This game will have you hooked for a long time
Zuma is a kind of puzzle game, very similar to Bust-a-Move, but with some twists to the formula. Basically, you must use a ball-shooting frog to fire balls into a chain. When you put three balls of the same color together, they disappear and give you points. One can also create combo, because balls are linked by other balls of the same color, or chains, when you just make balls disappear three after three. And let's not forget about bonus balls, which give you an advantage. But beware, because the chain proceeds slowly towards a hole, and if the balls reach it, it's over. And while you go forward in the game, new colors enter, and the levels become more and more difficult, making this a hard game. There are two modes: Adventure, which is like a story-mode, where the player must solve various levels, and Gauntlet, where balls continuosly enter in the level, and your only purpose is to score as much as possible without dying.
As you can see, it's not so different from the basic idea of Bust-a-Move, but that's not a problem, because BaM is great fun. But the differences made the game even better. First of all, one doesn't have all the time he wants to think, because balls proceed continuosly. The concept of "chained balls on a rail" brings a breath of fresh air to the genre, because it allows the player to score combo on one side, and to remain stuck in between two curves on another (usually the rail on which the ball-chain runs makes lots of loops around you). Also, new balls continue to enter into the level unless you score a certain amount of points, which somewhat makes you need to go faster, at least in the beginning.
The technical side doesn't really matter in a XBLA game, but it's still there: the graphics are nice to look at, moreso if you have a big screen TV. The sound effects are normal, but the tunes eventually grow on you, and the voices are funny.
Like every Xbox 360 game, there are achievements that can be collected by meeting particular requirements. Some of them are easy, other hard, but the purpose is the same: to give the player another reason to go forward.
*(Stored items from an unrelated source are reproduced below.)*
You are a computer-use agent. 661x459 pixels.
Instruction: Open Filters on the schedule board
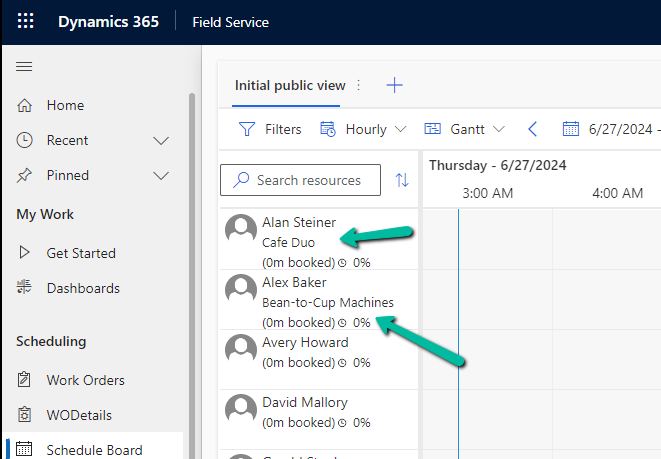pos(270,129)
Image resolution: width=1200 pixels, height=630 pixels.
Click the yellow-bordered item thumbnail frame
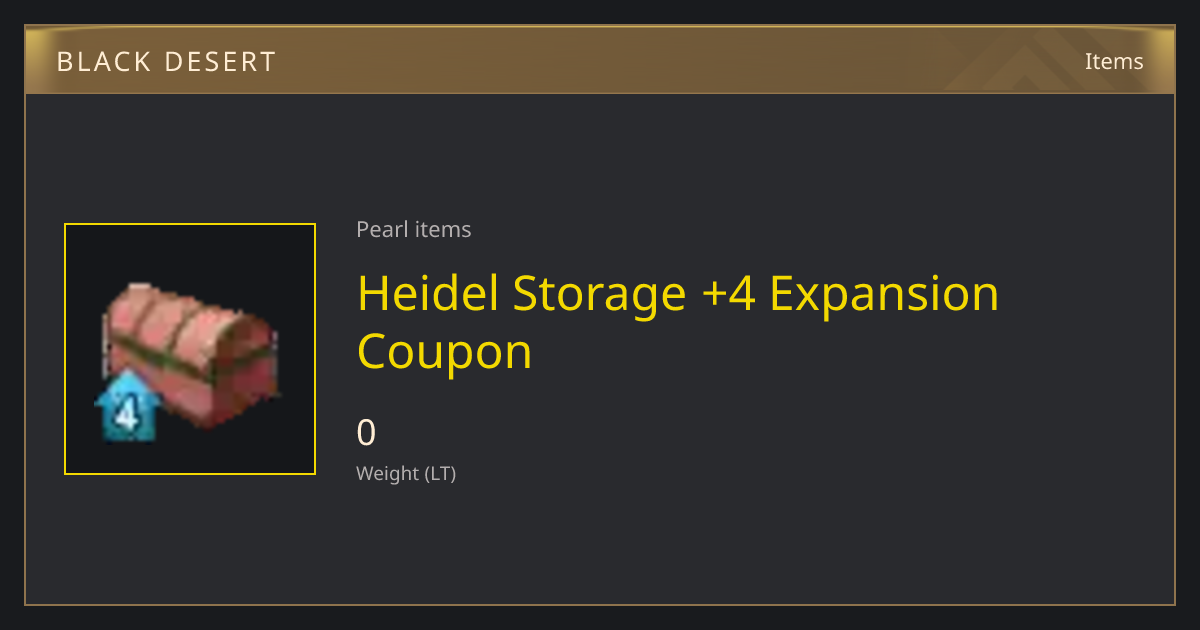pos(190,349)
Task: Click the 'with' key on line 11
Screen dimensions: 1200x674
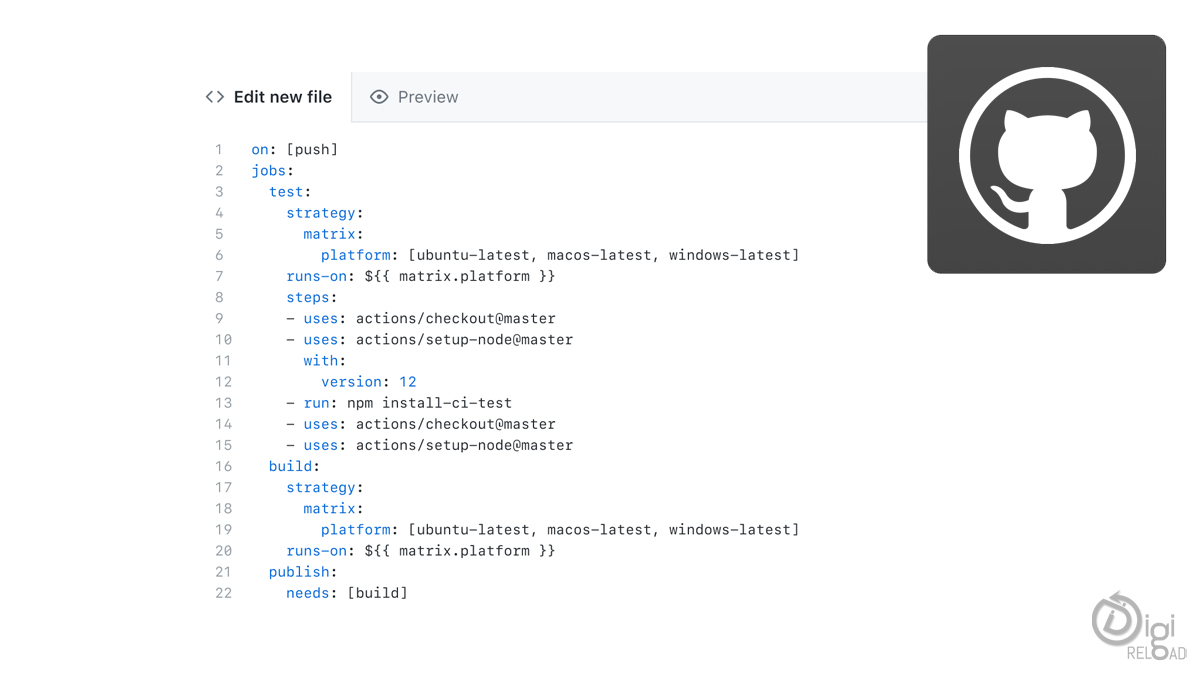Action: click(321, 361)
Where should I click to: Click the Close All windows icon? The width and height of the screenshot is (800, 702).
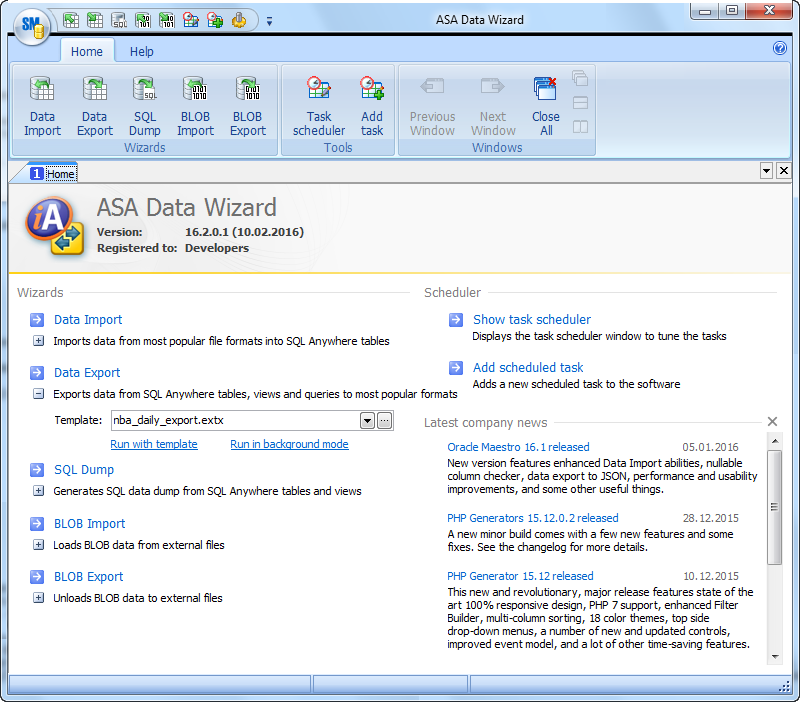(545, 103)
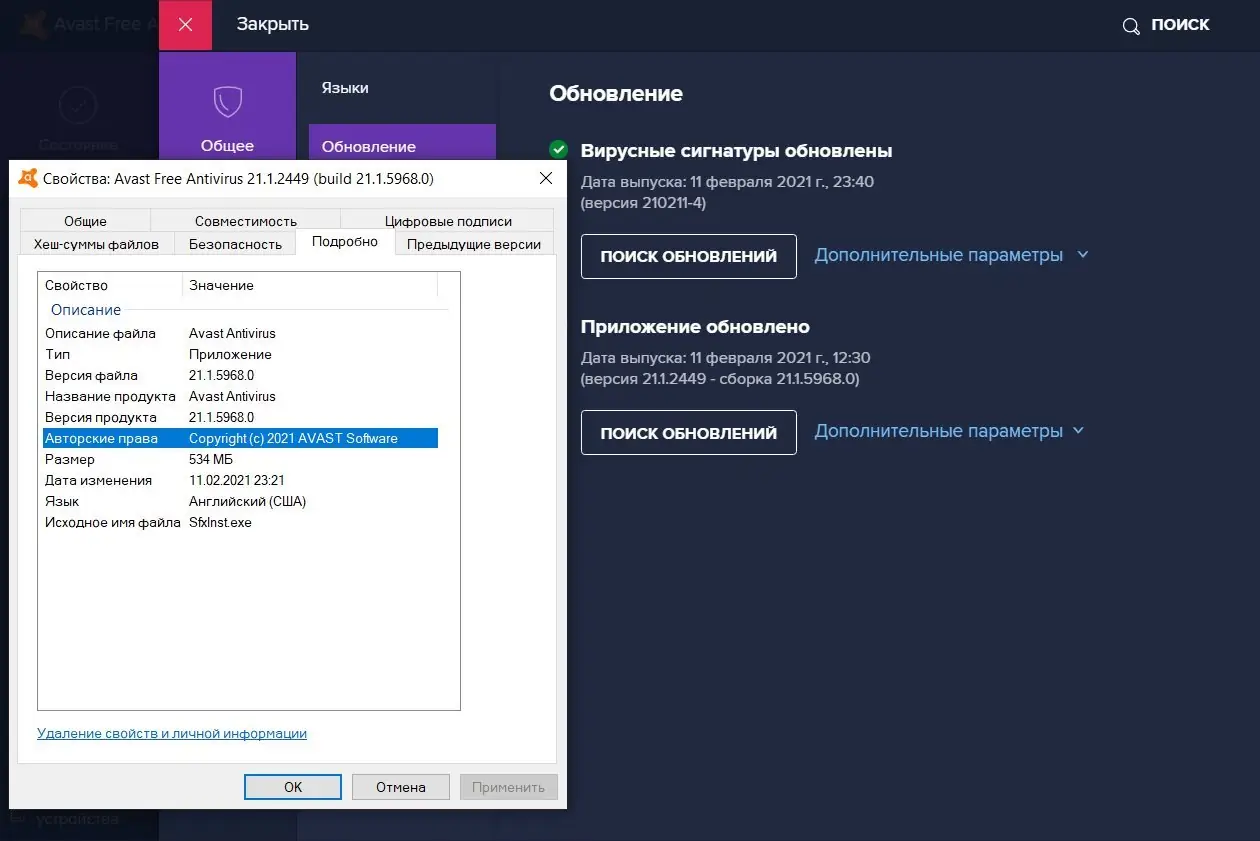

Not that we needed one, because the game is addictive enough as it is. The online chart makes things even more interesting, because there's always someone better than you, and you want to beat that someone. Unless you are first place, but that means you must've been playing a lot. Zuma it's fast-paced, and some "thinking" people may not like it. But it's surely a good concept, executed in a great way. While it costs 800GP (double than the usual XBLA game), it definately delivers. Try the demo version first, though, because it's not for everyone.